— start of Source passage —

2018 Mazda CX-5 Review
Despite their ubiquity on the roads today, sport utility vehicles (SUVs)—compact ones in particular—continue their blistering rate of sales. Their popularity shows no sign of wavering, and car makers continue to churn out new models like new flavors of Talenti gelato.
For this review, we evaluated a 2018 Mazda CX-5 Grand Touring with all-wheel drive (AWD) equipped with optional paint, Premium package, and several dealer-installed accessories. The price came to $34,685, including the $975 destination charge.
What Owners Say
Before we discuss the results of our evaluation of the Mazda CX-5. it’s helpful to understand who buys compact SUVs and what they like most and least about them.
According to J.D. Power research data, half of new compact SUV buyers are women. Buyers of this type of vehicle enjoy a median annual household income of $88,094, and their median age is 58 years old. Among them, half are members of the Baby Boomer generation (those born between 1946 and 1964), while 38% identify themselves as Gen X (1965-1976), Gen Y (1977-1994), or Gen Z (1995 and later).
More than half of compact SUV buyers are choosing this type of vehicle for reasons related to practicality or price. A third of them disagree that they prefer to buy a vehicle from a domestic company.
Fuel economy and environmental friendliness are not extremely important to compact SUV buyers. Just 17% strongly agree that their first consideration in choosing a vehicle is miles per gallon, while just 13% strongly agree that they are willing to pay more for a vehicle that is environmentally friendly.
Low maintenance costs, high quality, and reliability are important to compact SUV buyers, which is true for all vehicle segments. Naturally, most buyers of this type of vehicle agree that they need a versatile vehicle to accommodate a busy lifestyle (84%).
Nearly half (43%) of compact SUV buyers agree that, to them, a vehicle is just a way of getting from place to place, yet 66% agree that they like a vehicle that stands out from the crowd, and 88% agree that they like a vehicle that offers responsive handling and powerful acceleration. Most (79%) also agree that they will pay extra to ensure that their vehicle has the latest safety features.
Buyers say their favorite things about compact SUVs are (in descending order) the exterior styling, driving dynamics, interior design, visibility and safety, and seats. Buyers indicate their least favorite things about compact SUVs are (in descending order) the storage and space, engine/transmission, climate control system, infotainment system, and fuel economy.

— end of Source passage —
— start of Dataset —

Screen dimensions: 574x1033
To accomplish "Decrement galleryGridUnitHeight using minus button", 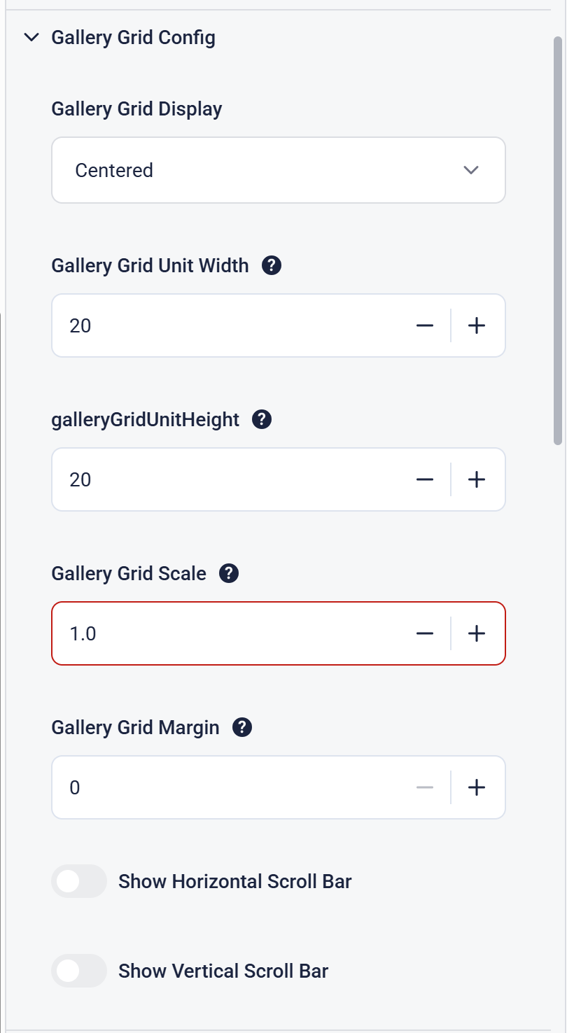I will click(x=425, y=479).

— end of Dataset —
— start of Dataset —

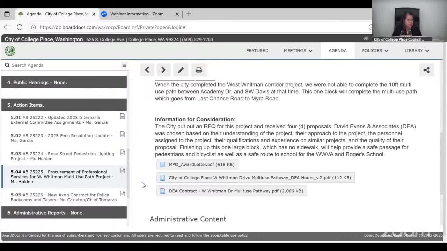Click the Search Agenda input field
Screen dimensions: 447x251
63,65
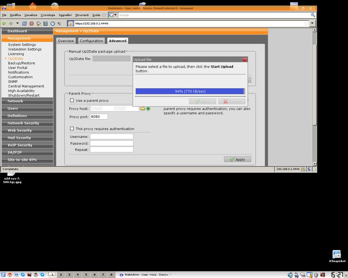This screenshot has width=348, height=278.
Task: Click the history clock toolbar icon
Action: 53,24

— end of Dataset —

--- Requirements ---
A. In the Mazda CX-5 review, what is the median age of compact SUV buyers?
B. Using the Mazda CX-5 review, explain why more than half of compact SUV buyers pick this type of vehicle.
C. Carry the Mazda CX-5 review forward from its last sentence.
The listing that comes after the review was taken from a separate source.

--- Per-task answers ---
A. 58 years old.

B. More than half of compact SUV buyers choose this type of vehicle for reasons related to practicality or price.

C.
What Our Expert Says
In the sections that follow, our expert provides her own assessment of how the 2018 CX-5 performs in each of the 10 categories that comprise the J.D. Power 2017 U.S. Automotive Performance, Execution and Layout (APEAL) Study. SM
Mazda has had its share of ups and downs with exterior design. Presently, though, the Japanese automaker offers a stable of vehicles boasting fine, taut lines and sculptured flanks.
The 2018 CX-5 definitely makes the grade in terms of stylishness. From its aggressive snout and its sharply angled headlamps to its creased shoulder lines and tight rear end, the CX-5’s styling sets it apart from the gaggle of compact crossovers that litter the landscape. In fact, in my opinion, it is the very best looking one. It’s a good thing, too, as exterior styling is the trait that most compact SUV owners cite as their favorite aspect of this type of vehicle.
Clad in the beautiful, glowing Soul Red Crystal upgraded paint, the 2018 CX-5 sat luminescent in our driveway. It was appealing enough for our normally reticent neighbors across the street to say something about our test car: “That sure is a pretty color. It’s a good-looking car, too.”
Feeling like you got more than you paid for is a most excellent feeling. At that, the CX-5 Grand Touring delivers.
My test vehicle was furnished with Parchment leather, an off-white color that contrasted prettily with the black carpets and trim. All the usual locations around the cabin were covered with upscale materials that felt pleasant to the touch, save for a few hard plastic exceptions. And the overall design is understated and refined, with elements melding into a harmonious whole rather than individual elements screaming out for attention.
In short, this cabin is a great place to spend time.
The CX-5’s front seats were nicely bolstered and cushioned, and the 10-way power adjustments for the driver made finding a good driving position easy. The front passenger’s seat also had a seat-height adjustment, which is always a worthy feature to call out. Both front seats of the test vehicle were heated, too, but ventilated seats can’t be had at any price.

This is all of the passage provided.